Original Post
Four things to say about the £23bn Thames Water needs for infrastructure repair: 1. As I understand it, this covers only extreme, emergency repairs, for infrastructure that’s about to fail or has already done so. 2. It’s almost certainly an underestimate. Another short privatisation🧵
3.It comes on top of Thames Water’s £15bn debt. 4. It also comes on top of the company’s far greater backlog in infrastructure spending since privatisation, of money that should have been spent to bring facilities up to date, meet the needs of a higher population and stop poisoning our rivers.
That could run into many tens, even hundreds of billions. God knows who will pay for this, if anyone ever does. Perhaps it has gone beyond that point.

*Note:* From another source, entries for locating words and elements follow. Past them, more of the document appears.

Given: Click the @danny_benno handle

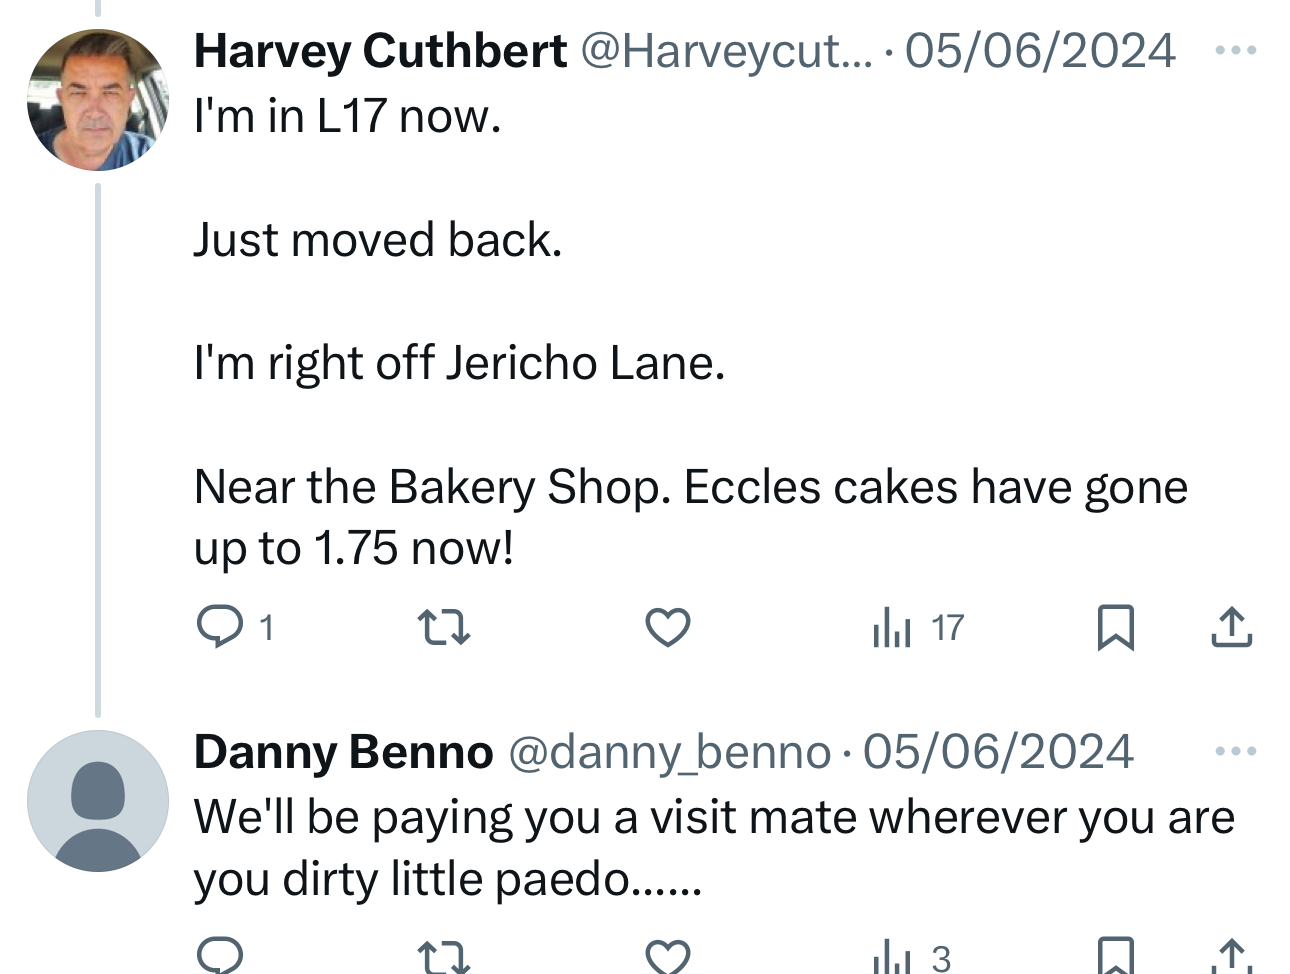Looking at the screenshot, I should [669, 752].
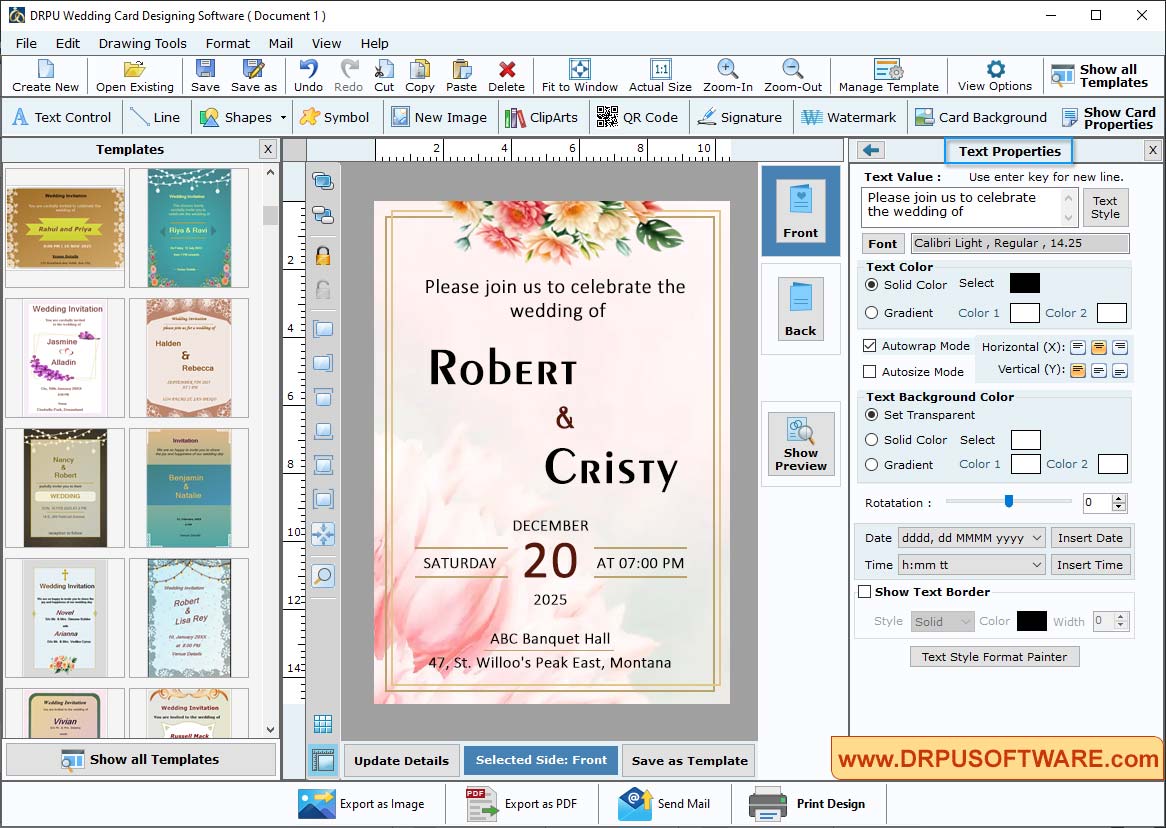Check Show Text Border option
1166x828 pixels.
[866, 591]
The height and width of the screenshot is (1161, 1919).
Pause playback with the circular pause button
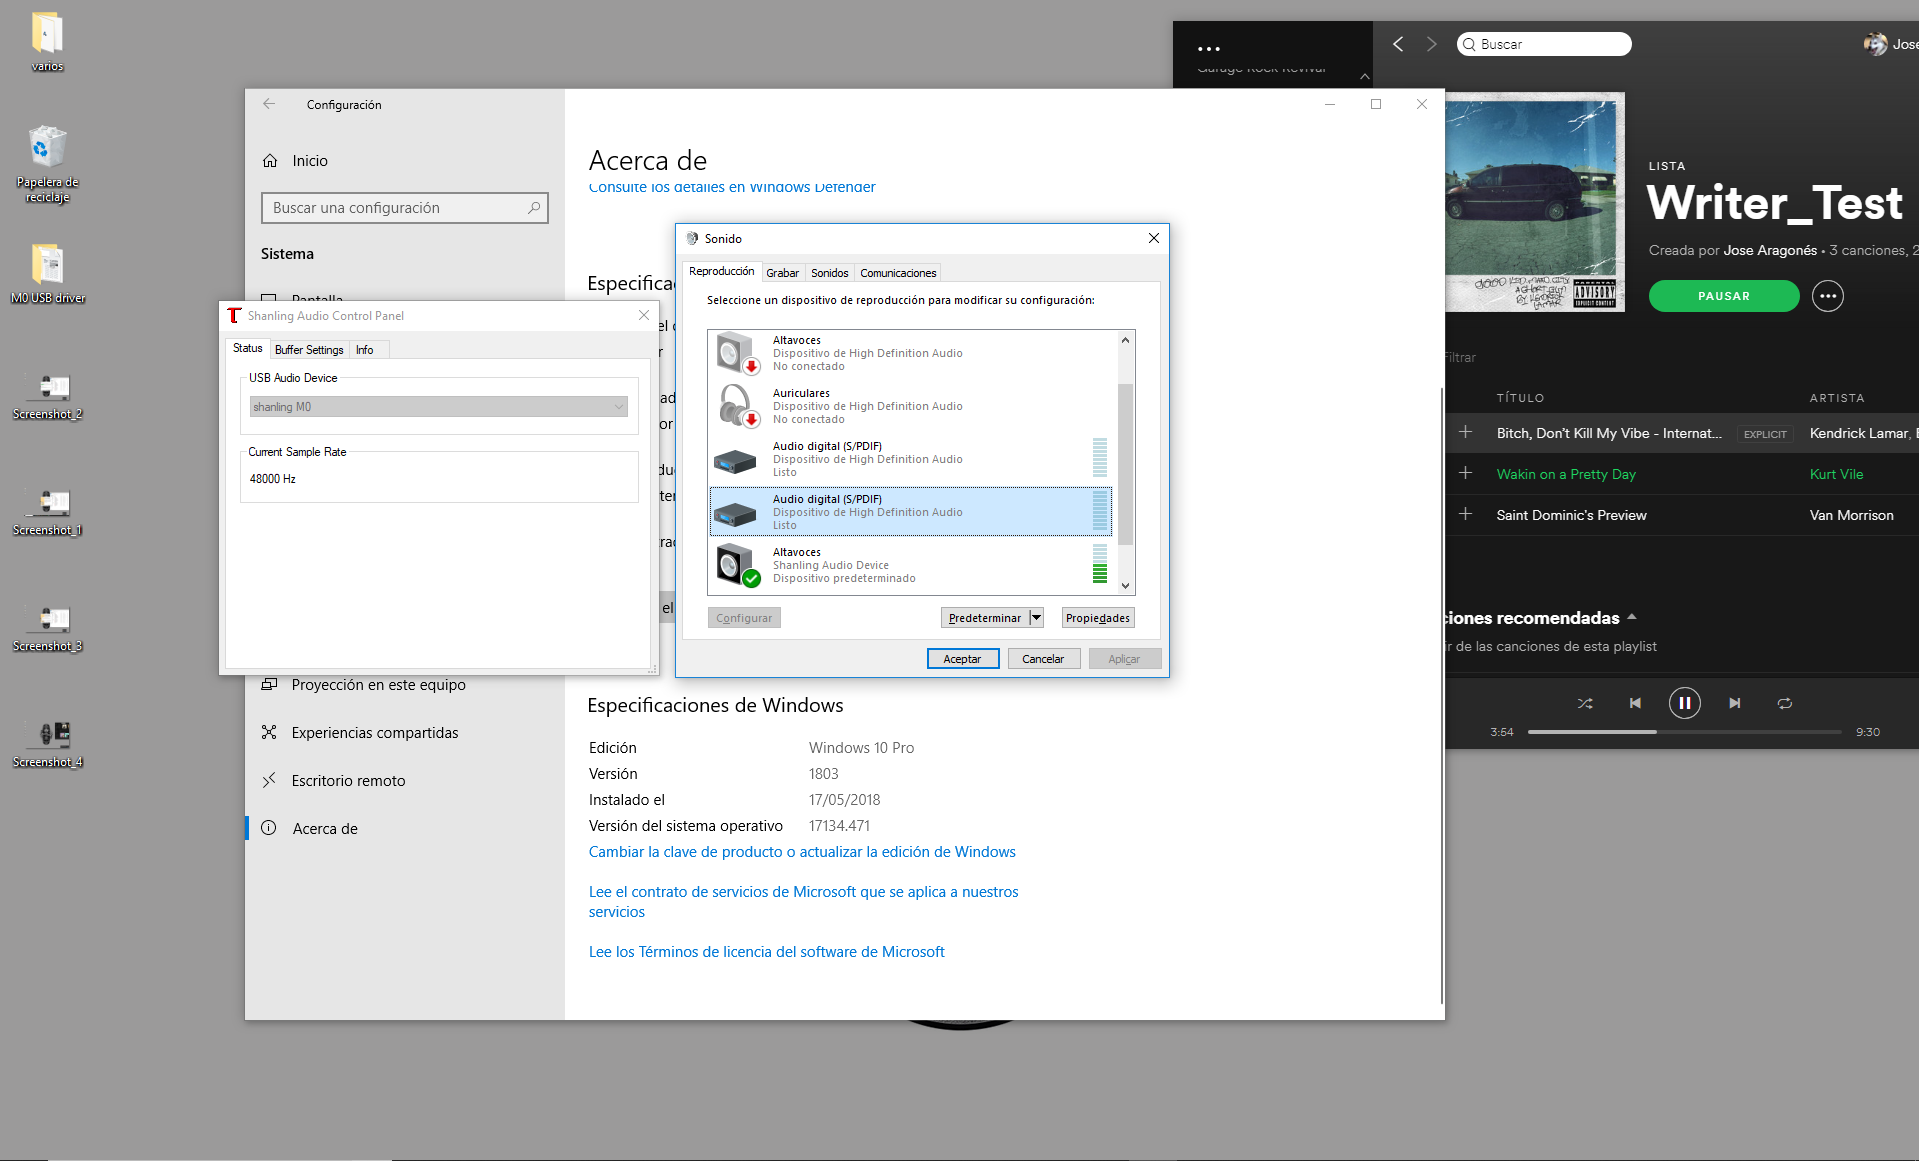(x=1684, y=704)
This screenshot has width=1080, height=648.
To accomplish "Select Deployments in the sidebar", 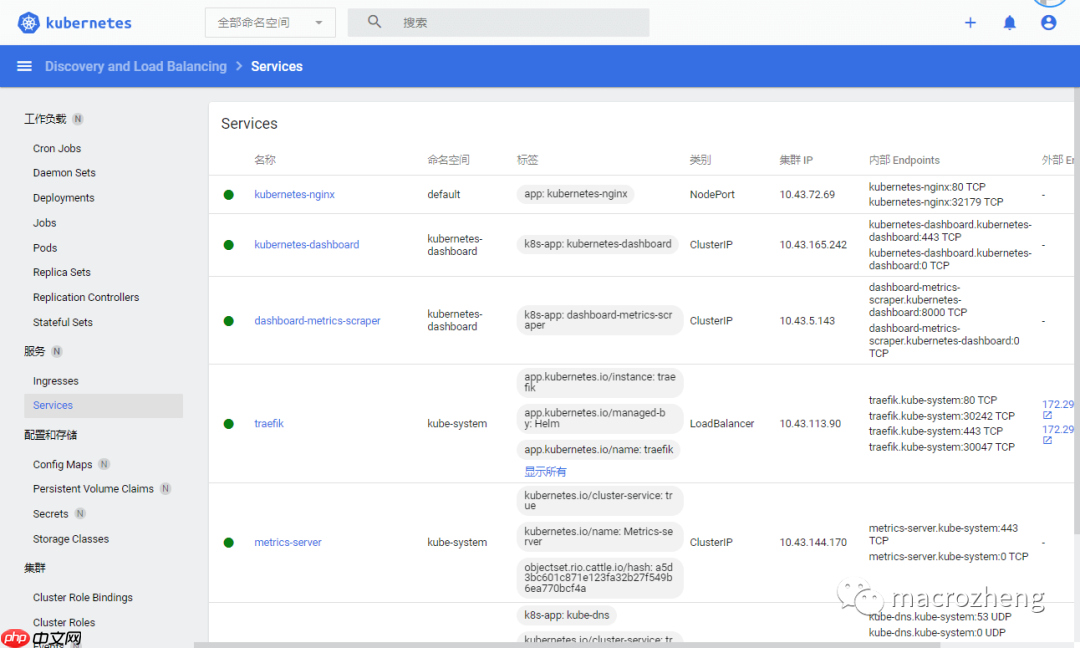I will 63,198.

Perhaps the only infrastructure spending from now on will be for extreme, emergency repairs, and people will live with a failing system for the rest of their lives. The private sector won’t pick up that tab, and I doubt any government will. So much for the efficiencies of privatisation.
I would love to believe we could claw some of this money back. But the main beneficiaries of this legalised theft are long gone - and protected by our extreme and ridiculous limited liability laws, anyway. (Here's an article I wrote about limited liability: www.monbiot.com )
Other People’s Money
Make bosses pay for the disasters they cause By George Monbiot, published in the Guardian 24th May 2018   Once more, they walk away. The senior bosses at Carillion, like those at RBS, Northern Rock an...
www.monbiot.com
Talking of which, why do we so seldom discuss limited liability? In its current form, it’s another great theft that we have naturalised and normalised. We fail to see what a massive transfer of wealth from the poor to the rich and the honest to the crooked it permits.